Output the part of the data that opens with the line containing "Task: Click the CIUDAD" and closes with the line containing "Action: [x=447, y=854]" as a two-column CSV with the columns ask and response, one row per entry. Put each value in one quoted field, with line breaks replaced by spaces.

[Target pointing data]
•••
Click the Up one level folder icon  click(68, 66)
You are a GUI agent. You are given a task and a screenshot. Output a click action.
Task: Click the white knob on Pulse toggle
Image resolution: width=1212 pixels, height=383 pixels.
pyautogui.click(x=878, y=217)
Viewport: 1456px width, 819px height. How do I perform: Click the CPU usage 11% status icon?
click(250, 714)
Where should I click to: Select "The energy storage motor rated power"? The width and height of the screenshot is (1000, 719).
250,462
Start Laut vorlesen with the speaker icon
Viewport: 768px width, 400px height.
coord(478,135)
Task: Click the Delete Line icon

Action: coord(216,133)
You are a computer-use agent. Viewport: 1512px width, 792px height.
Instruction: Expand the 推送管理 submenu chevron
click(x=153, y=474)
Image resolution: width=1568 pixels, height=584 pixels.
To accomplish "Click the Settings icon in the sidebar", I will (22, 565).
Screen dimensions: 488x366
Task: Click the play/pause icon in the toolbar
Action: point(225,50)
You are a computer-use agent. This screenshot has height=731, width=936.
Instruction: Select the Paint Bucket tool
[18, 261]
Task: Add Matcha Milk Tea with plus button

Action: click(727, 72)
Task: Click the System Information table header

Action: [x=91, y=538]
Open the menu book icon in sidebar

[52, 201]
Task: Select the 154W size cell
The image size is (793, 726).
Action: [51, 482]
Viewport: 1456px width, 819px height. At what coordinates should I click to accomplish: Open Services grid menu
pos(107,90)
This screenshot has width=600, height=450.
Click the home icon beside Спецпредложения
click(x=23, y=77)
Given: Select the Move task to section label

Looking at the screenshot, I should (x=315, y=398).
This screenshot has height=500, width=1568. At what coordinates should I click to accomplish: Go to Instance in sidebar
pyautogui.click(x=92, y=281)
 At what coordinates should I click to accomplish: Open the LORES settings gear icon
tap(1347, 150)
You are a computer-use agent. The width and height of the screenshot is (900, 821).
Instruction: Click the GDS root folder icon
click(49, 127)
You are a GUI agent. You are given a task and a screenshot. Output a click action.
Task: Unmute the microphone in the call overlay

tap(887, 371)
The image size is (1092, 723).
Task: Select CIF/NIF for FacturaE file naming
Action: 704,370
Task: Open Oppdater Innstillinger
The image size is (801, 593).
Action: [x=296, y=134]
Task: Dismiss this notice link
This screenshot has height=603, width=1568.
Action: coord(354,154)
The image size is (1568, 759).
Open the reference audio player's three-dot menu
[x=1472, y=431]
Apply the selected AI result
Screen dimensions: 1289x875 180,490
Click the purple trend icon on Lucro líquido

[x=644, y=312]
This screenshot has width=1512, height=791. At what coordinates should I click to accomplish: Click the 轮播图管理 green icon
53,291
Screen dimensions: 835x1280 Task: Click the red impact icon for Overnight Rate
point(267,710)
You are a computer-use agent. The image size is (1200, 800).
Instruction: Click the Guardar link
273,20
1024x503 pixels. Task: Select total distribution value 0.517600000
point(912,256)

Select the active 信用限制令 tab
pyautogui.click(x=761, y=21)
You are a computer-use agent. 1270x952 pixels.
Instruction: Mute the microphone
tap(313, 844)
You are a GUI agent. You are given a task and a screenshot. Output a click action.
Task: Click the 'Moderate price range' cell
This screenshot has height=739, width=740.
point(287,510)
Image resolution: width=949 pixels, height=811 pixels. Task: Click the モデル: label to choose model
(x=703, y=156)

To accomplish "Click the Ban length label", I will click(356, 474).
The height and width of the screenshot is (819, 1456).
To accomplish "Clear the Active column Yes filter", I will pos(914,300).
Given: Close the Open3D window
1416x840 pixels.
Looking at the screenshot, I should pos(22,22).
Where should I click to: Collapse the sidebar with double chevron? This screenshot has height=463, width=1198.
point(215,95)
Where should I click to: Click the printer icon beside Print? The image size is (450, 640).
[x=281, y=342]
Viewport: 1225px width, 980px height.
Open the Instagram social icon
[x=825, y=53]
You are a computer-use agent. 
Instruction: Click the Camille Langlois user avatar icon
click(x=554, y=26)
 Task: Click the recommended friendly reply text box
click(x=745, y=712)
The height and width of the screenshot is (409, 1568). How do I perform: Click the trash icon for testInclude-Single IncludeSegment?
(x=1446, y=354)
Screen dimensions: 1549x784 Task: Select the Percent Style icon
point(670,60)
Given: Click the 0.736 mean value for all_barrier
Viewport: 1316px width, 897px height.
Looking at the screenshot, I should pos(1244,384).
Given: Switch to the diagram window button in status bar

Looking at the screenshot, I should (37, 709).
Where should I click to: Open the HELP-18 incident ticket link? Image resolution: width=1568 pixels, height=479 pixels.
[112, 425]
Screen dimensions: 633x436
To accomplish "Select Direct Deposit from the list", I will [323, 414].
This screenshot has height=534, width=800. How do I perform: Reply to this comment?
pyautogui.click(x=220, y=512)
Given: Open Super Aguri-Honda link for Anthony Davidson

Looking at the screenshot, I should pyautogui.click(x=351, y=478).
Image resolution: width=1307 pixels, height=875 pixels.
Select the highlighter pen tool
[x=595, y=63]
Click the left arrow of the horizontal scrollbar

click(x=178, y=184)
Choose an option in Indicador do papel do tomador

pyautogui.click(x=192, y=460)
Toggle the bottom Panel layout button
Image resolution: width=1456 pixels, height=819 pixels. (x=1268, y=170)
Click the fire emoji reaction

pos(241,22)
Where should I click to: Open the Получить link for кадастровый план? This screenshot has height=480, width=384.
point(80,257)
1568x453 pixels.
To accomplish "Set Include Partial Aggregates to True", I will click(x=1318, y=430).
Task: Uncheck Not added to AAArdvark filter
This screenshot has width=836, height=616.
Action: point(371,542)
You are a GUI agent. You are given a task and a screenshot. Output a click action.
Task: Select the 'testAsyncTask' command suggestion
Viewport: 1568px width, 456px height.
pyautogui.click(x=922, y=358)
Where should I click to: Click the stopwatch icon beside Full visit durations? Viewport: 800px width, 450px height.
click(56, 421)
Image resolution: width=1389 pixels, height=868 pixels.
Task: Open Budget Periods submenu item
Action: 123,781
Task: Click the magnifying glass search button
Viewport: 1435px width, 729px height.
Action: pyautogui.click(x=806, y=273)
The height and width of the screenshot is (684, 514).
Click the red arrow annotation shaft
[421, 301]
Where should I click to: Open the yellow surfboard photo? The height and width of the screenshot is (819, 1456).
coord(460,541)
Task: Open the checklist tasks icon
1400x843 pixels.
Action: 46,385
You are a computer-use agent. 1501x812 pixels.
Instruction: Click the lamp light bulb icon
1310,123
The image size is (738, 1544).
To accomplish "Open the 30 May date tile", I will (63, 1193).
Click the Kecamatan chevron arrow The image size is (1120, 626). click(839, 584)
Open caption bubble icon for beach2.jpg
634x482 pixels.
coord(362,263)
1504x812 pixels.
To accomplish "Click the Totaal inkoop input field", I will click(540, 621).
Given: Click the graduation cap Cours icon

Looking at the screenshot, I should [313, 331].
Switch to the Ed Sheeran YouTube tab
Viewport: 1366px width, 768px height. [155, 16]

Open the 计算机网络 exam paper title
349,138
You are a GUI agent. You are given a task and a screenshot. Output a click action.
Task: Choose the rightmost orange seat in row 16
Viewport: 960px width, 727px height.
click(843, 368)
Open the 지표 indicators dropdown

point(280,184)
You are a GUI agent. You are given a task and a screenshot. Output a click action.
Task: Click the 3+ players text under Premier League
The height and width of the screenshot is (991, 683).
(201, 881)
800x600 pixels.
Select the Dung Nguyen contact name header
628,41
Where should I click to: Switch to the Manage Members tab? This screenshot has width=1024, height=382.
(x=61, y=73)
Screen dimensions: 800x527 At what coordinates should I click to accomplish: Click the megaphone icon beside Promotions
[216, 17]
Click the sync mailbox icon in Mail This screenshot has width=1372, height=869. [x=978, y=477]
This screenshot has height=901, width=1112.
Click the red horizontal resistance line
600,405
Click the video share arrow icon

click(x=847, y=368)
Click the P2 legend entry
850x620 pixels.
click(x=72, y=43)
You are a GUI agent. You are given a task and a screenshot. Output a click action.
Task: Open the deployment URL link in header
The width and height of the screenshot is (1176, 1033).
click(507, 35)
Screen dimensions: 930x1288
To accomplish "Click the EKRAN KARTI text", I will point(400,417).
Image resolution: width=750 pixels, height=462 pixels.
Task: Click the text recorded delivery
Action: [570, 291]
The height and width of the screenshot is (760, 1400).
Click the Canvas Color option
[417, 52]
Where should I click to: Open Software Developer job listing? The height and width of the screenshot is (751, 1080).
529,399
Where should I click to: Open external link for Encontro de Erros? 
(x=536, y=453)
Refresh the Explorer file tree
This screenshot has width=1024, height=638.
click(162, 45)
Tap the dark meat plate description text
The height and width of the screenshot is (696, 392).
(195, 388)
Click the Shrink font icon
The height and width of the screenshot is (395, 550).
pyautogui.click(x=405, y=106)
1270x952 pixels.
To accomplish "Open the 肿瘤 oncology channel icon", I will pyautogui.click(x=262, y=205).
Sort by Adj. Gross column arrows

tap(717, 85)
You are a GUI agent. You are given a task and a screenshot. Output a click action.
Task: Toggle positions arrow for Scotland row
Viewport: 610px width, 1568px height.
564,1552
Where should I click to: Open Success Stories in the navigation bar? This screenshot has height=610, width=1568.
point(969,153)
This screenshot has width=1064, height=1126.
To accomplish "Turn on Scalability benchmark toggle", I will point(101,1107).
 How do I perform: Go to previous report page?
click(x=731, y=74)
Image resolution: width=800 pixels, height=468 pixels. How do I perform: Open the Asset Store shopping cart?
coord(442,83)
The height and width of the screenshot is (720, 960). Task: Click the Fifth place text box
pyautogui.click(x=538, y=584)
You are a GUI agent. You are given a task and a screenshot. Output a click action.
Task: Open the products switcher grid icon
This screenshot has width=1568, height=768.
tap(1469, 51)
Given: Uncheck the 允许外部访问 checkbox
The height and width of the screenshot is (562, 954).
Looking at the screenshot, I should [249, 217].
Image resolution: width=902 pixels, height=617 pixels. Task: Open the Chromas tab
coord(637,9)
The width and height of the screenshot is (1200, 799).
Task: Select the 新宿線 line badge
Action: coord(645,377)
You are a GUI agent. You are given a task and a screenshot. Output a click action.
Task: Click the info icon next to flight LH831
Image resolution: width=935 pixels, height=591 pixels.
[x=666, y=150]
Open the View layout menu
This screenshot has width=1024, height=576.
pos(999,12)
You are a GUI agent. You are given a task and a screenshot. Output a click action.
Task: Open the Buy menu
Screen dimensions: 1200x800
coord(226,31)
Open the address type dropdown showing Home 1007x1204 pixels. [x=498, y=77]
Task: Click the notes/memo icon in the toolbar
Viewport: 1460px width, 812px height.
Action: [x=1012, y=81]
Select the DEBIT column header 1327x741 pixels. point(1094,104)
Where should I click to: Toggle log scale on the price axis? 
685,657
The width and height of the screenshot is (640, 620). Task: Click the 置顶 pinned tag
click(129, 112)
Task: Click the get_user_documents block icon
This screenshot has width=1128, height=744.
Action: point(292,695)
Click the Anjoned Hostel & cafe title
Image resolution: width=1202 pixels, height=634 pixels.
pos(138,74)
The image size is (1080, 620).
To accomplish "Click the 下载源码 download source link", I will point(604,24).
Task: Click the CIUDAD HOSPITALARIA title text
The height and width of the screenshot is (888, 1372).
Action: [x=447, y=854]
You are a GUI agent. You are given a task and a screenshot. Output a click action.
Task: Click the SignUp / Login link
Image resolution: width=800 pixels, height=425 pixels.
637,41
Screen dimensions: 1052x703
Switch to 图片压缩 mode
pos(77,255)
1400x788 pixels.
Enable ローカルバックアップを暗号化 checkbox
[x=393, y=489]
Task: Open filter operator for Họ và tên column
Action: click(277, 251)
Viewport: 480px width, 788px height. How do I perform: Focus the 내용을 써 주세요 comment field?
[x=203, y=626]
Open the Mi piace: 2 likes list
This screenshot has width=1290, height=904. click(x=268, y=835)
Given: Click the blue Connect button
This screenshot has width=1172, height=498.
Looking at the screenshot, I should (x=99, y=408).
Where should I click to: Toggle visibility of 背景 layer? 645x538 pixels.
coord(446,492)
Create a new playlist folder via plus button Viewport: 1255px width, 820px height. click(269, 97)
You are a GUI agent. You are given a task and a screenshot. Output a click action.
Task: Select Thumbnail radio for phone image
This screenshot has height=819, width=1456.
•••
Result of the exercise:
ask,response
"Task: Click the CIUDAD HOSPITALARIA title text The height and width of the screenshot is (888, 1372).","Action: [x=447, y=854]"